[Stored data]

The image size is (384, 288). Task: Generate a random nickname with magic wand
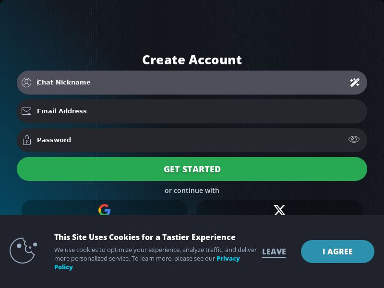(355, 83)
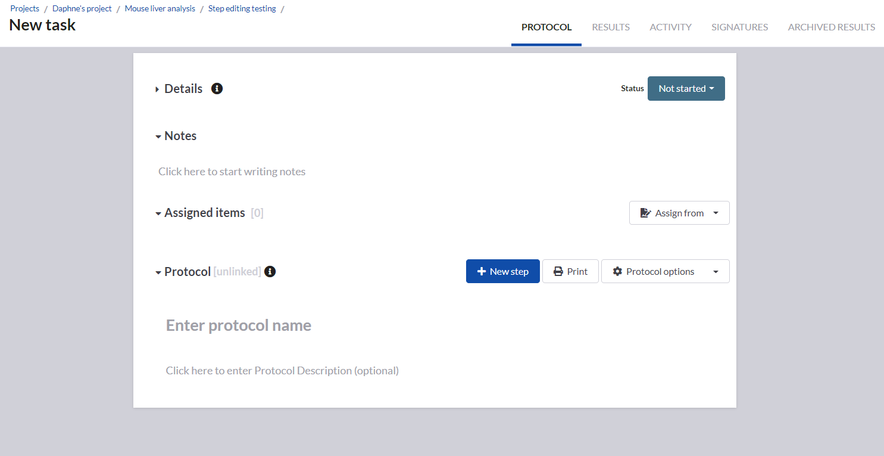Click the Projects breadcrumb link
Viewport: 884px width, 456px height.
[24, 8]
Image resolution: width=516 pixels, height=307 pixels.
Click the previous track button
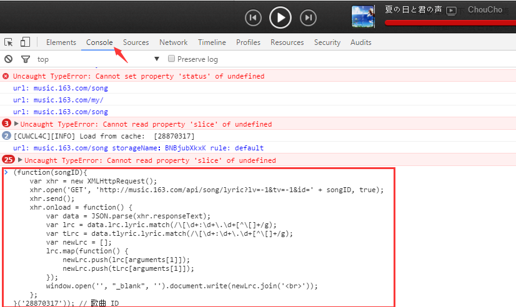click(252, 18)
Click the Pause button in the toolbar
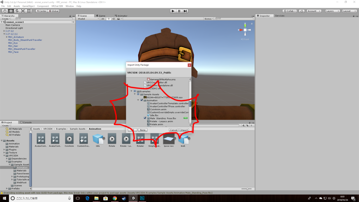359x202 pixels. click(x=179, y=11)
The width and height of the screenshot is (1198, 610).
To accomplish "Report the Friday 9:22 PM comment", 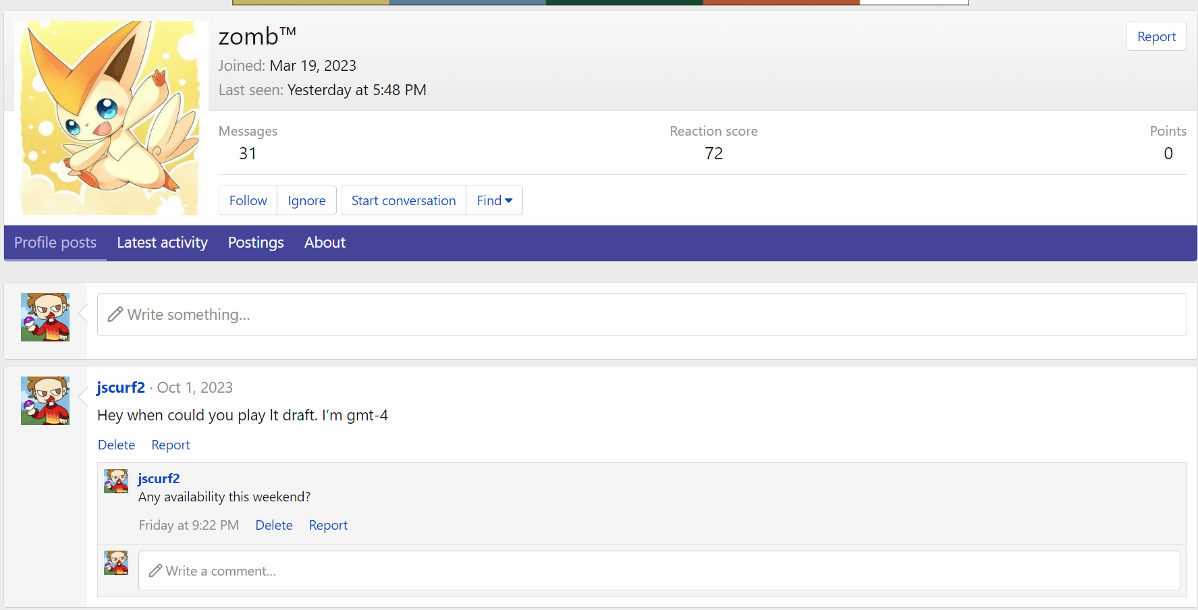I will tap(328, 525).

---

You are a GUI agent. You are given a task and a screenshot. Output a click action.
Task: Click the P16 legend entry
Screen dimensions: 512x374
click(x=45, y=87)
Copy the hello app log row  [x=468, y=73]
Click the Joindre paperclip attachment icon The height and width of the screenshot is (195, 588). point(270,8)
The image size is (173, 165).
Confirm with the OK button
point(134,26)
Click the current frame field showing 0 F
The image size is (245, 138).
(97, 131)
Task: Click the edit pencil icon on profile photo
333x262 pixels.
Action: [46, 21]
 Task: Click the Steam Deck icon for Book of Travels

Task instructions:
Retype exactly the lines of the data above that fall between the line with "The image size is (245, 138)." and the line with "Task: Click the Steam", inclusive, and add nothing.

Task result:
The image size is (245, 138).
(97, 131)
Task: Click the edit pencil icon on profile photo
333x262 pixels.
Action: [46, 21]
 Task: Click the Steam Deck icon for Book of Travels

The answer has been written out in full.